Overseen by Professor Jian Qin, the Seafood Production & Sustainability researchers explore these concepts through applied, industry-relevant research.

Our team are experts on fisheries and aquaculture production, ecosystem management and sustainability, nutrition, health and disease control, marine engineering and nanotechnology.

Our research aims to understand biological functions and mechanisms driving the sustainability of seafood production in freshwater environments, estuaries, coasts and oceans to better manage ecosystem productivity and health.

Seafood Production

Flinders University seafood production research brings together scientists across multiple disciplines to work on a wide variety of organisms. Our researchers are renowned experts in animal and plant nutrition, production and development, genetics, health management and aquaculture-environment interactions, using their vast knowledge to study:

cultural practices, nutritional requirements, farm management, anaesthetic use, bioenergetics, fish ecology, trophic relationships, dietary intervention, colour manipulation, disease treatment and feeding behaviour of aquatic animals.

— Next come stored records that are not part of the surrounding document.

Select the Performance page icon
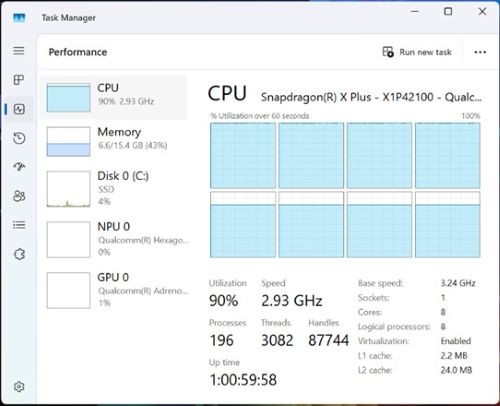The height and width of the screenshot is (406, 500). 19,109
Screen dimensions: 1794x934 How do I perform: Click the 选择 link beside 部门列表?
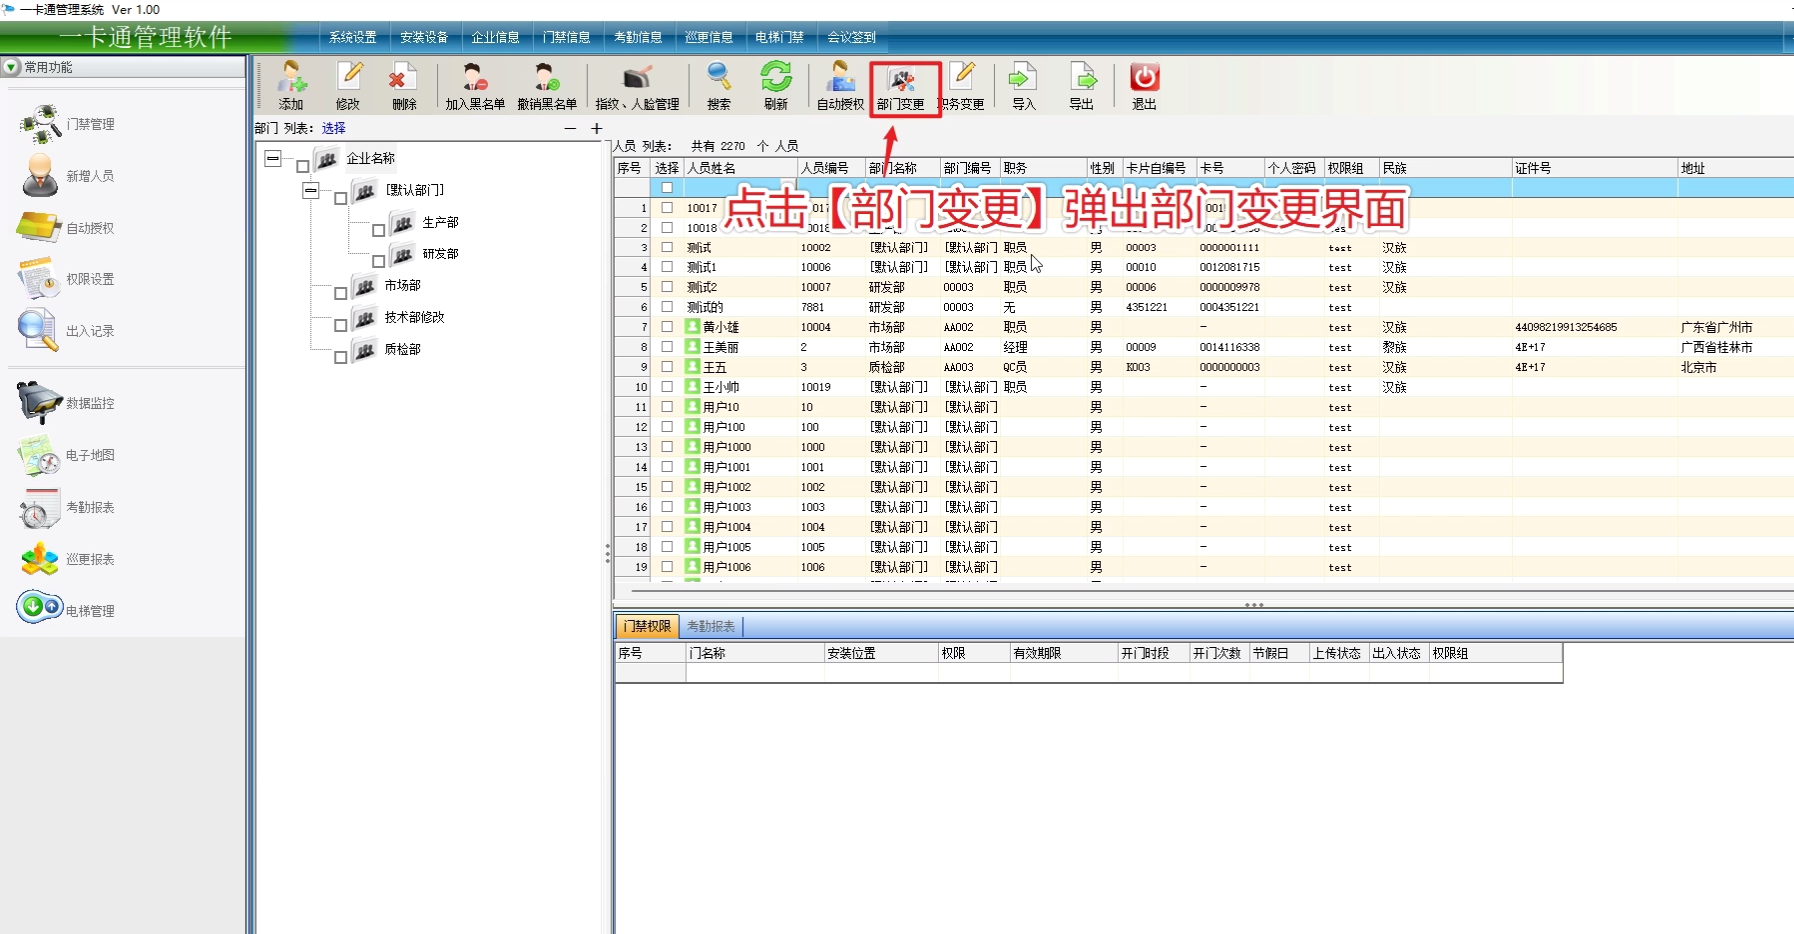click(334, 128)
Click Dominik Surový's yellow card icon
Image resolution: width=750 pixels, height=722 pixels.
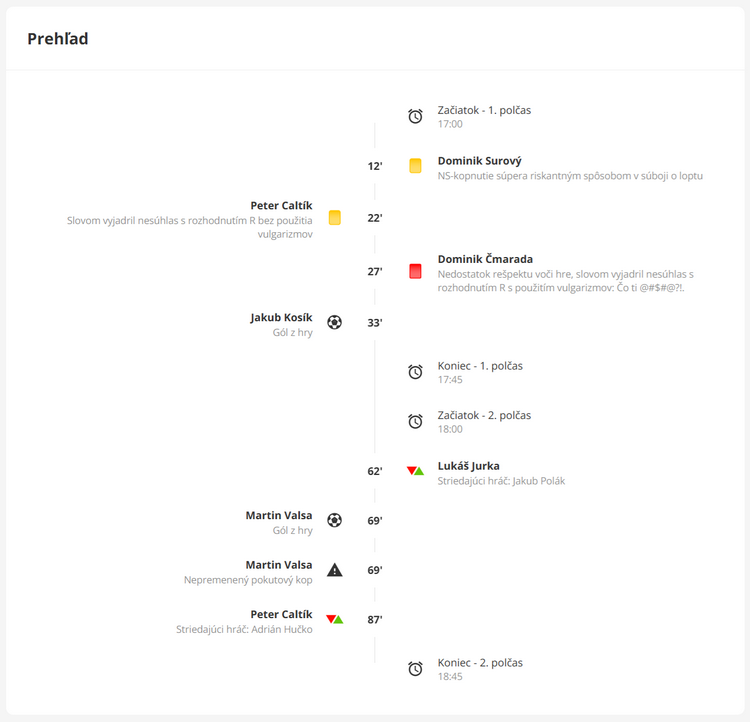click(x=415, y=166)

New findings are applied to aquaculture practice, fisheries management, and environmental health to improve production efficiency and ecological sustainability.

The Seafood Co-operative Research Centre (CRC), led by Flinders University, resulted in the establishment of the world’s first year-round aquaculture of Yellowtail Kingfish; highly prized for sushi and sashimi. The CRC research had a direct impact on achieving increased fish survival through more effective hatchery management, new information on fish growth and health, superior genetic management and cost-effective dietary formulations. Our research has led to the success of the breakthrough of tank-bred tuna which won the second place in Time Magazine’s 50 Best Inventions of 2009.

Ecosystem Sustainability

Our researchers have expertise in global-change ecology and sustainability to explore how human endeavour and climate fluctuations have altered past, present and future ecosystems.

We study applied ecology, biodiversity conservation, theoretical ecology and species responses to climate change and disease through applying ecological theory and modelling techniques to predict the future change of ecosystems. Our research also explores the impact of environmental change on primary production, biofilm formation in aquatic systems, adaptation of plankton to salinity fluctuations, invertebrates, infauna and fish communities, predator abundance and movements and impact of microbial communities on biofouling of seafood production system such as cages and large net pens.

Our expertise spans a variety of habitats including intertidal and subtidal habitats in estuaries, bays, harbours and open coastlines, with findings from our research contributing to environmental policy advice around the world.

Marine Engineering and Nanotechnology

Our expertise includes marine engineering and autonomous marine vehicles for mission planning, vehicle navigation, guidance and control and situation awareness. We are involved in the complete business process of introducing a new or improved product to the market, from the initial identification of a market opportunity through to product retirement. In addition, our researchers in material science and engineering focus on structure-process-property relation of polymeric materials and nanocomposites, especially on rubber and epoxy based multifunctional and value-added nanocomposites for marine applications, bioresources, biomaterials and biosensors. Research in our group goes into the influences of nanometre to micrometre scale processes on microbial ecosystems and uses nanotechnology to investigate environmental viruses and metagenomics.